A bid to secure Federal Government support for a 10 year, $150 million Cooperative Research Centre for Northern Agriculture has received a boost after winning the backing of the Queensland Department of Agriculture (QDAFF).
The bid is being led by the Rural Industries Research and Development Corporation and now has the support of the Western Australian, Northern Territory and Queensland Governments, along with the CSIRO.
A bid to launch another CRC for the Northern Beef industry was also being progressed but its proponents last week made a decision not to proceed with the proposal.
University of Queensland director of Veterinary Research, Professor Michael Holland, told Beef Central that a decision was made last Monday not to proceed with the bid, which had aimed to increase the profitability of the northern beef industry.
Professor Holland said the decision had been taken for several reasons which he was unable to discuss on the record.
“The Northern Agricultural CRC bid is proceeding and I wish them the very best because research focused on the north is strongly needed if things are to improve,” Professor Holland said.
QDAFF could only support one of the two proposals, and it is understood that its recent decision to support the multi-commodity AgNorth CRC bid, in keeping with its own cross-sectoral focus, as opposed to the beef-specific Northern Beef proposal, may have been one of the factors that contributed to the latter not proceeding.
Whether elements of the Northern Beef proposal will be now brought into the AgNorth proposal are not yet clear.
A spokesperson for the Queensland Department of Agriculture, Fisheries and Forestry told Beef Central this week that it will provide $200,000 in funding per year to the new AgNorth CRC, provided its submission is accepted.
The bid is due for submission by July 2014, and if successful, the CRC will commence in the 2014-15 financial year.
Further investment funding is being sought from businesses with substantial current or future business interests in the north.
A document outlining the business case for the AgNorth submission indicates that the CRC expects to manage a $150 million program in cash and in-kind services over 10 years from July 2015.
The QDAFF spokesperson said it is also expected that University partners will join the bid in coming weeks.
The proposal notes that there are many exciting new new agricultural development projects underway or at feasibility stage across Northern Australia. For example the Qld, WA, NT and Commonwealth governments are collaborating in a program of ‘sustainable futures’ regional-scale studies examining the potential for further sustainable agricultural development in the north, including irrigation, and the Commonwealth Government is due to release a white paper on northern development in 2014, with new high-value agricultural production among its aims.
“While these are optimistic developments, many large-scale agricultural development projects have over the years failed to meet expectations and it’s important to understand why,” the proposal document states.
“The often cited climatic and soil constraints, and pest and disease outbreaks are now more manageable with better understanding and improved agronomic technologies and practices.

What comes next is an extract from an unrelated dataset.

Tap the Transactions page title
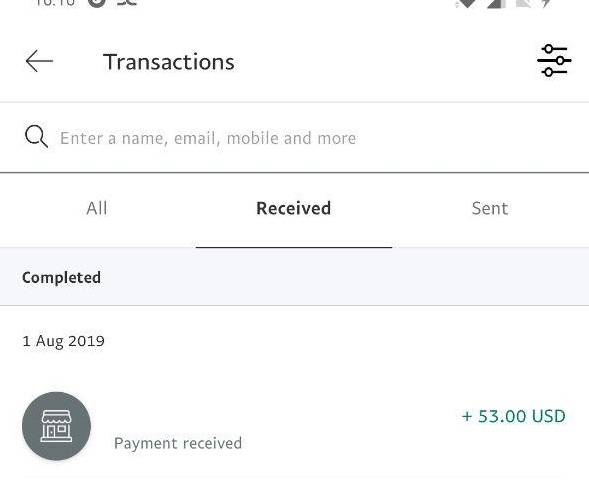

“The more common reasons for past failures were inadequate management, planning and financing over the development cycle, and the inability to secure market access with supply chain costs that were uncompetitive.
“De-risking and lowering investment thresholds, and strengthening comparative advantage of the North for accessing South-East Asian and domestic markets are crucial to sustainable agricultural development.”
Currently four Programs are proposed with an overall education and training program that may become a fifth program.
The four programs are:
- Transformative Economic Investment,
- Sustainable Land & Water Management,
- Technologies for Agribusiness, and
- Development Policies and Regional Change.
Some of the broad industry sectors likely to be involved include beef, aquaculture, tropical grains and pulses, biofuels and horticulture.
The CRC is looking at precinct development, new investment attraction, supply chains, infrastructure, soil and water resources as well as production system technology.